# Lemons into lemonade



## phishphood (Dec 15, 2006)

Should have had good service at least. ;D

Nice job on the reds. I expect a full report in a bit.


----------



## deerfly (Mar 10, 2007)

I guess you didn't want the kids out fishin' ya again, so you left them in school or something.


----------



## tojo (Dec 12, 2006)

> I guess you didn't want the kids out fishin' ya again, so you left them in school or something.
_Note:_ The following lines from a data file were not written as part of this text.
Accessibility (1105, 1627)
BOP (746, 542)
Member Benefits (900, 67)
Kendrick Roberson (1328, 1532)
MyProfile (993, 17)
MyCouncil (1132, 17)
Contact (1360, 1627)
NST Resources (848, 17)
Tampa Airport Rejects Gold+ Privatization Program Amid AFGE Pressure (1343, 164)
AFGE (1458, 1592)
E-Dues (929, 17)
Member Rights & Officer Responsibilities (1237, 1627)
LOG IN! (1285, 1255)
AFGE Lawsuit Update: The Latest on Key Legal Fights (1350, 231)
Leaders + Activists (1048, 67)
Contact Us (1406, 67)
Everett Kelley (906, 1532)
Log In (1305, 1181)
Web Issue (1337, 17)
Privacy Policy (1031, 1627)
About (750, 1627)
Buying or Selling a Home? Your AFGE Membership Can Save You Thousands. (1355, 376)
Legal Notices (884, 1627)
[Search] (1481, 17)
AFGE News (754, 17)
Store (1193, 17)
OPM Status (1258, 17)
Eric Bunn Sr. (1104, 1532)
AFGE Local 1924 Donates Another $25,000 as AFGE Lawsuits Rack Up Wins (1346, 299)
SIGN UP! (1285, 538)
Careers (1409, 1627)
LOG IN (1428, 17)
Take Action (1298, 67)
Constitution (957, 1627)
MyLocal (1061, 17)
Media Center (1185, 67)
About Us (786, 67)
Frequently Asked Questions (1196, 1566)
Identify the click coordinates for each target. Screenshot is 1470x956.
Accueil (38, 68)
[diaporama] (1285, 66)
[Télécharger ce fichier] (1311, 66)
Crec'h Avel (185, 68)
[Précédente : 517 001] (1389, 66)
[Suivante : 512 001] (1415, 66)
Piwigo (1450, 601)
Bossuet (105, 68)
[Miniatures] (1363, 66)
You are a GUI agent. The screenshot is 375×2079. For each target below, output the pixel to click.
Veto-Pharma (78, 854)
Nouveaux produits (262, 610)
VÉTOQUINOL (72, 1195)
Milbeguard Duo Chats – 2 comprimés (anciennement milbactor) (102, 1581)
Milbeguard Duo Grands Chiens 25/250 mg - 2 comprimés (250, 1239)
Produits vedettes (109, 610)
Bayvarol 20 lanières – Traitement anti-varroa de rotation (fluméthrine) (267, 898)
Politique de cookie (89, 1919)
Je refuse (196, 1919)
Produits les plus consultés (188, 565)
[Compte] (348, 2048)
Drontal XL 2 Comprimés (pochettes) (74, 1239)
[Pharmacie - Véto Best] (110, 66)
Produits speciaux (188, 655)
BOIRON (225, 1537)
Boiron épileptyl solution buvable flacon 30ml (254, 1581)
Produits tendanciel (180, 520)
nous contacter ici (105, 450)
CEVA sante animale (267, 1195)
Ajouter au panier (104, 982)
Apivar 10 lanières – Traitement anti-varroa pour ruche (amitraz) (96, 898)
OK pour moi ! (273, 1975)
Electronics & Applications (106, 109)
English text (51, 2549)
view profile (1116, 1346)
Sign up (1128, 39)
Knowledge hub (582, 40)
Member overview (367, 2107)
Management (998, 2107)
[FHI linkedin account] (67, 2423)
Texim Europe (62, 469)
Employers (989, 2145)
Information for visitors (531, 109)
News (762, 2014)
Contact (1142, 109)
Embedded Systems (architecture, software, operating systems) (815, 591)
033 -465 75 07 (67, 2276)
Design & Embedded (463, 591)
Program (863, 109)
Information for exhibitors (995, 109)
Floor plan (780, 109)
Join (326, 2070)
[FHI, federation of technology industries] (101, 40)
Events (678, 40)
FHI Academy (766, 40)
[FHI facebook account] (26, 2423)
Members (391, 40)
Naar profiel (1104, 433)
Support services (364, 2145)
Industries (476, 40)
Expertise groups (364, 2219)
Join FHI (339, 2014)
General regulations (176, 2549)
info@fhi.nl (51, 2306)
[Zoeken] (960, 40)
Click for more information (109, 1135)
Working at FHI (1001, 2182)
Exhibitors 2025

Exactly, I'm little more than a deck hand when they are out ;D ;D ;D


----------



## Canoeman (Jul 23, 2008)

You hung in there and all that bad stuff worked out. There's always a fish waiting somewhere.


----------



## tom_in_orl (Dec 9, 2006)

Do the kids know you stole their boat? Just wait till they take yours. ;D


----------



## MATT (Apr 30, 2007)

I love live Crokers, the best bait you can use for Snook in the Jupiter Inlet or Blowing Rocks.


----------



## backwaterbandits (Dec 15, 2006)

> Do the kids know you stole their boat? Just wait till they take yours.  ;D



   Oh yeah, It'll be on then!  [smiley=police-beating.gif] [smiley=police.gif]

   All's well that ends well...Way to hang...Congrats.


----------